Case ID: or-app_79/html/0298-01.html
Source: Caselaw Access Project
Author: {"author": "\n      VAN HOOMISSEN, J.", "license": "Public Domain", "url": "https://static.case.law/"}
Date Created: 2024-08-24T03:29:51.129683

Argued and submitted January 10,
    reversed and remanded with instructions May 14, 1986
    In the Matter of the Compensation of James E. Carlson, Claimant. CARLSON, Petitioner, v. SAIF CORPORATION et al, Respondents.
    
    (WCB 84-02203; CA A35106)
    719 P2d 54
    David C. Force, Eugene, argued the cause and submitted the brief for petitioner.
    Darrell E. Bewley, Assistant Attorney General, Salem, argued the cause for respondent. On the brief were Dave Frohnmayer, Attorney General, James E. Mountain, Jr., Solicitor General, and Linda DeVries Grimms, Assistant Attorney General, Salem.
    Before Gillette, Presiding Judge, Pro Tempore, and Van Hoomissen and Young, Judges.
    VAN HOOMISSEN, J.
   VAN HOOMISSEN, J.

Claimant seeks review of an order of the Workers’ Compensation Board that affirmed the referee’s order sustaining SAIF’s denial of his occupational disease claim for bilateral rotator cuff tendonitis. The issue is compensability. On de novo review, we reverse and remand.

Claimant, age 61 at the time of the hearing, worked for employer on the green chain pulling veneer from 1967 until 1983. Before that he had worked on the green chain for another employer for six years. In January, 1983, he started feeling pain in his shoulders. By June, 1983, he was unable to continue working. In January, 1984, he filed a claim for compensation. He alleged that “[sjixteen years on green chain either caused or accelerated the bilateral rotator cuff tendonitis.” SAIF denied the claim.

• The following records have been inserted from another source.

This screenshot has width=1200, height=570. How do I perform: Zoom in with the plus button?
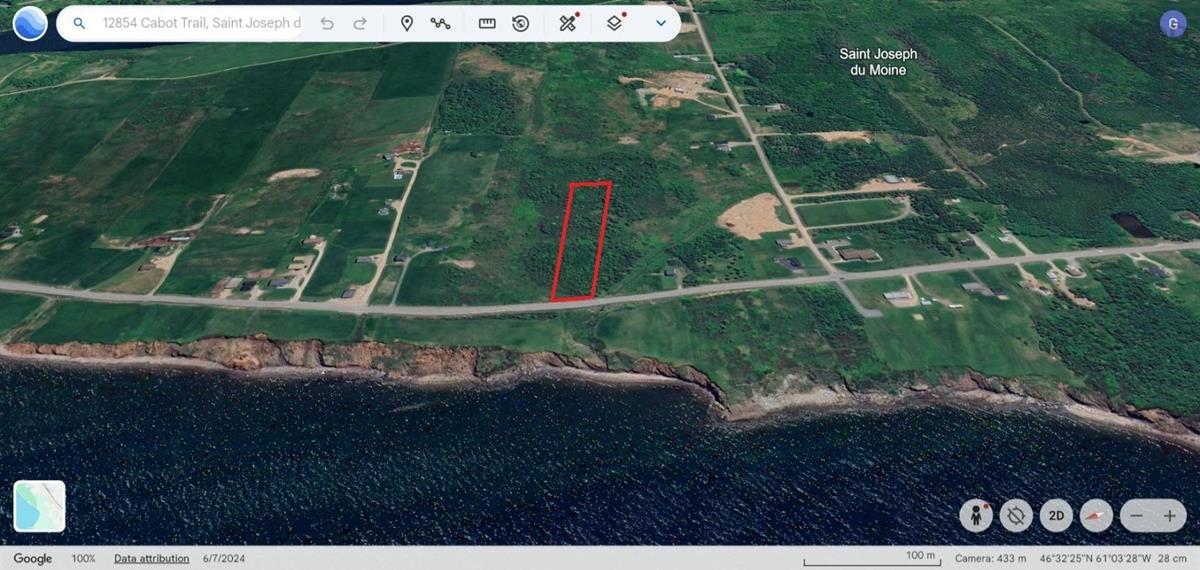tap(1169, 516)
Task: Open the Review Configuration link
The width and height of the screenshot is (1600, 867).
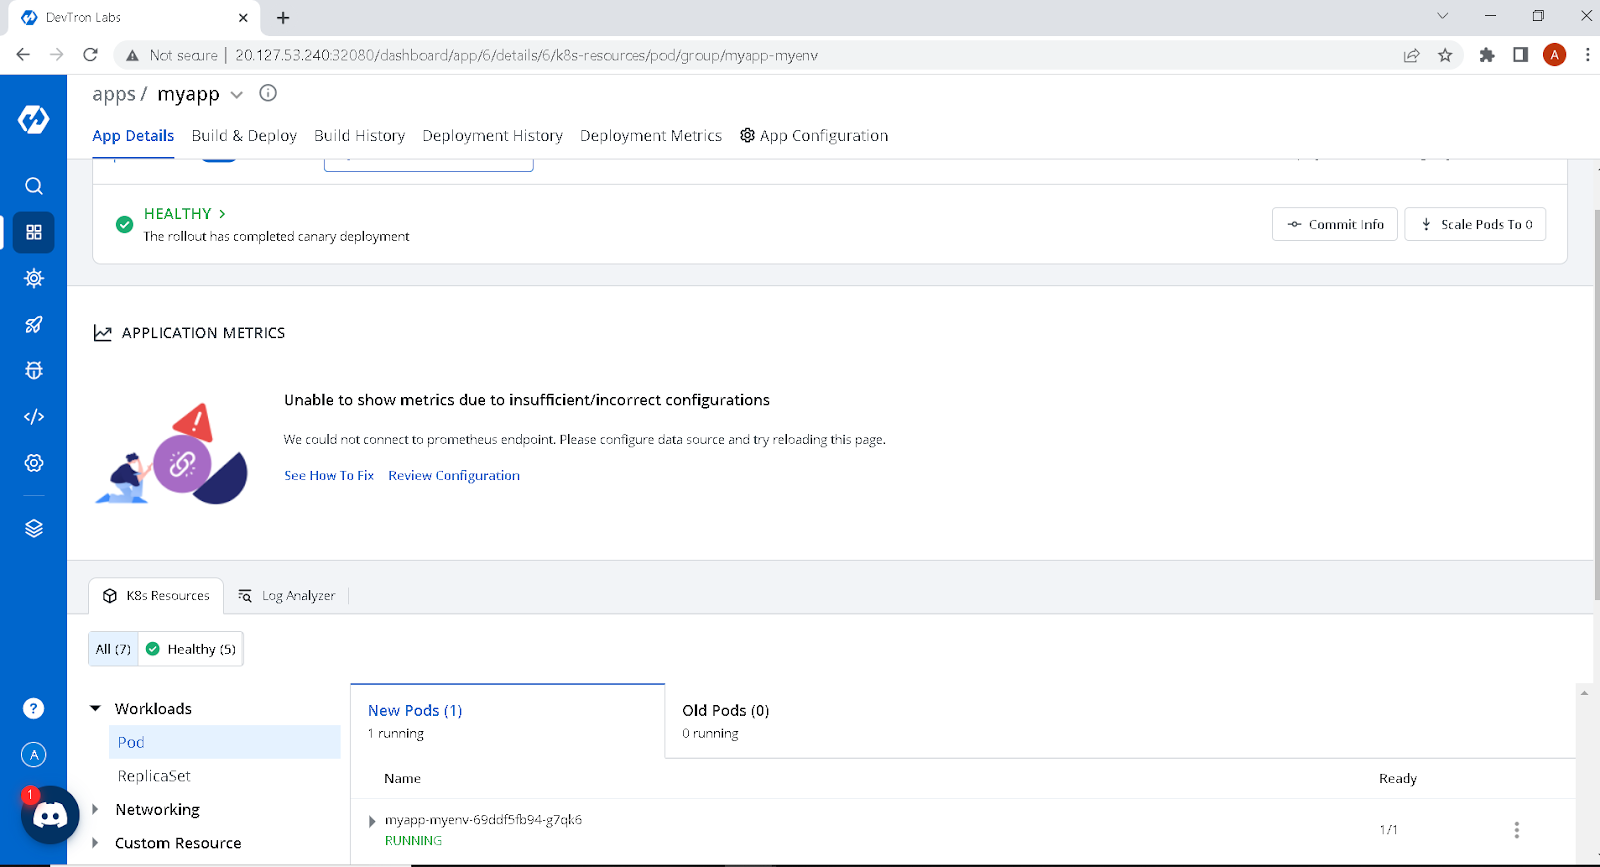Action: [x=454, y=475]
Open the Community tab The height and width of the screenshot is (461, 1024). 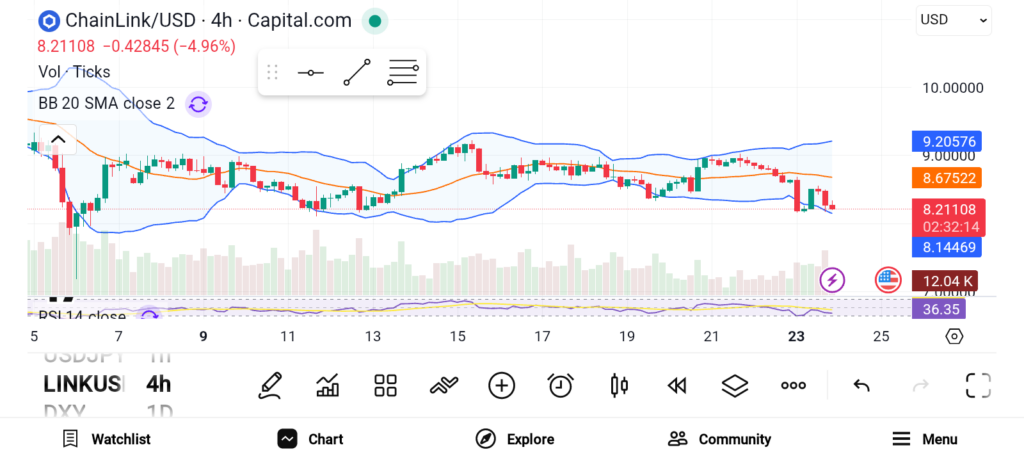pos(719,439)
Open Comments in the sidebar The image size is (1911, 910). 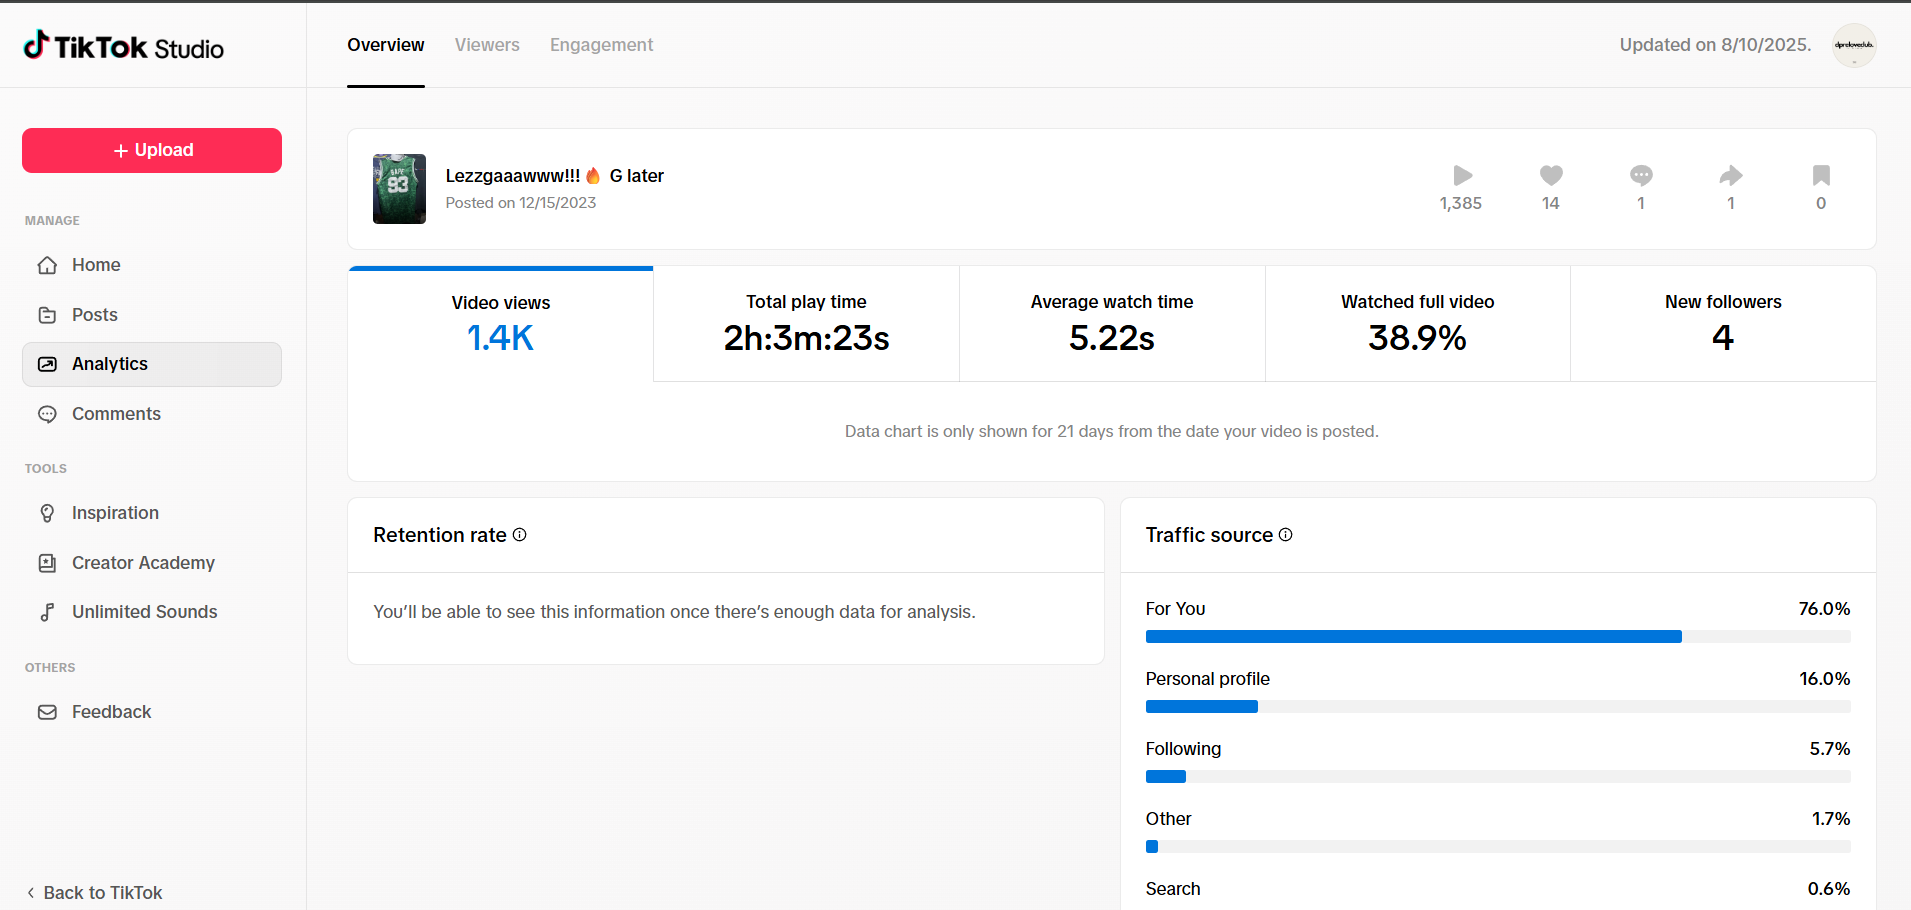pos(116,414)
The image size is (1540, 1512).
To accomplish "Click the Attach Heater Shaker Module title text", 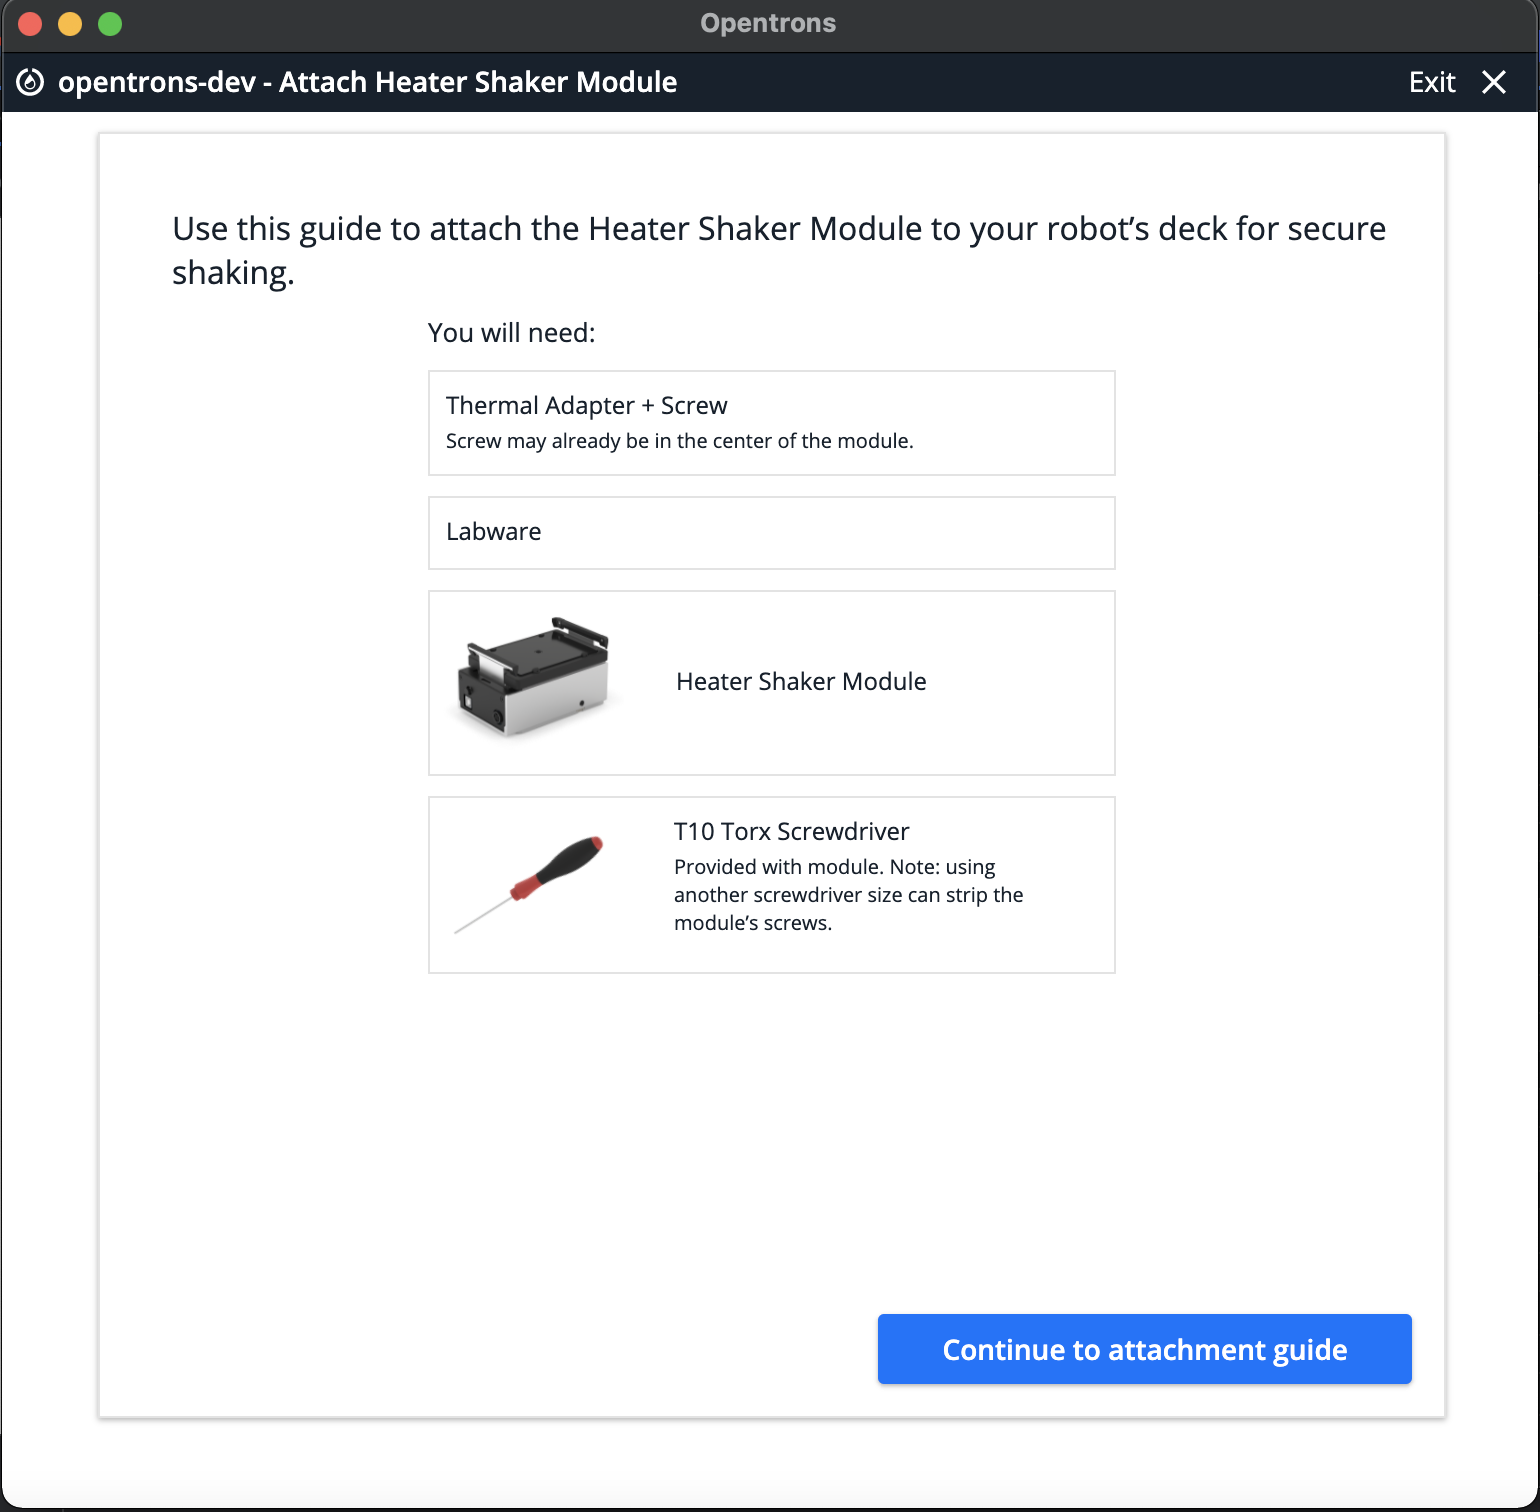I will tap(477, 82).
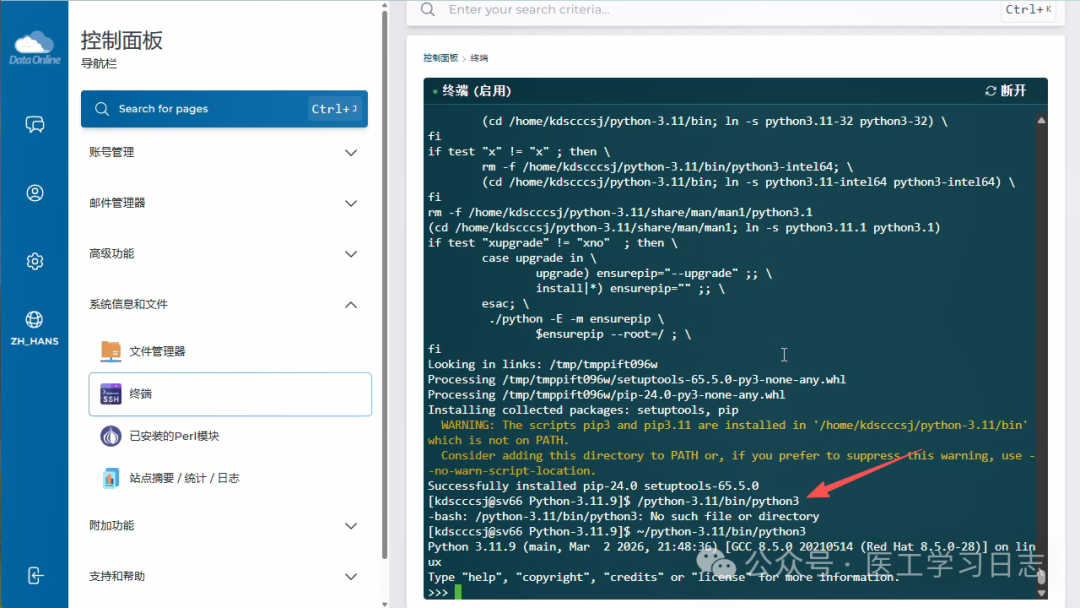Open 站点摘要 / 统计 / 日志 page
The height and width of the screenshot is (608, 1080).
point(183,478)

Dr. Baker, claimant’s treating orthopedic physician, diagnosed his problem as bilateral rotator cuff tendonitis with partially frozen shoulders “due to wear and tear over the past 60 years.” He could not say with reasonable medical probability that claimant’s problem was specifically caused by his work. He said that it was the result of wear and tear that must be attributed, at least in part, to claimant’s work activity over the years and that he would not have reached his present level of disability had he not been working on the green chain or some equivalent activity.

Dr. Degge, an orthopedic physician, examined claimant at SAIF’s request. He stated that, although the underlying condition may have been pre-existing and non-work related, his present problem “apparently developed * * * as a result of repetitive use of the arms while working on the green chain over a prolonged period.” He concluded that “[w]hile the condition of [claimant’s] neck and shoulders might have occurred as a natural progression of his chronic [pre-existing] condition, there is little doubt that the repetitive use of his arms in pulling, lifting, pushing, etc., accelerated this process and would, therefore, constitute an aggravation of a pre-existing condition.” (Emphasis supplied.)

In order to prevail, claimant had to prove by a preponderance of the evidence that his work activity and conditions caused a worsening of his underlying disease resulting in an increase in pain to the extent that it produced disability or required medical services. Weller v. Union Carbide, 288 Or 27, 35, 602 P2d 259 (1979).

We understand both doctors to have concluded that claimant’s work on the green chain caused a worsening of his pre-existing condition. That worsening caused increased pain, which required him to seek medical services. Both doctors agree that he would not have reached his present level of disability without the effects of his employment. See Kepford v. Weyerhaeuser Co., 77 Or App 363, 366-67, 713 P2d 625, rev den 300 Or 722 (1986). We conclude that his condition is compensable. Weller v. Union Carbide, supra.

Reversed and remanded with instructions to accept claim.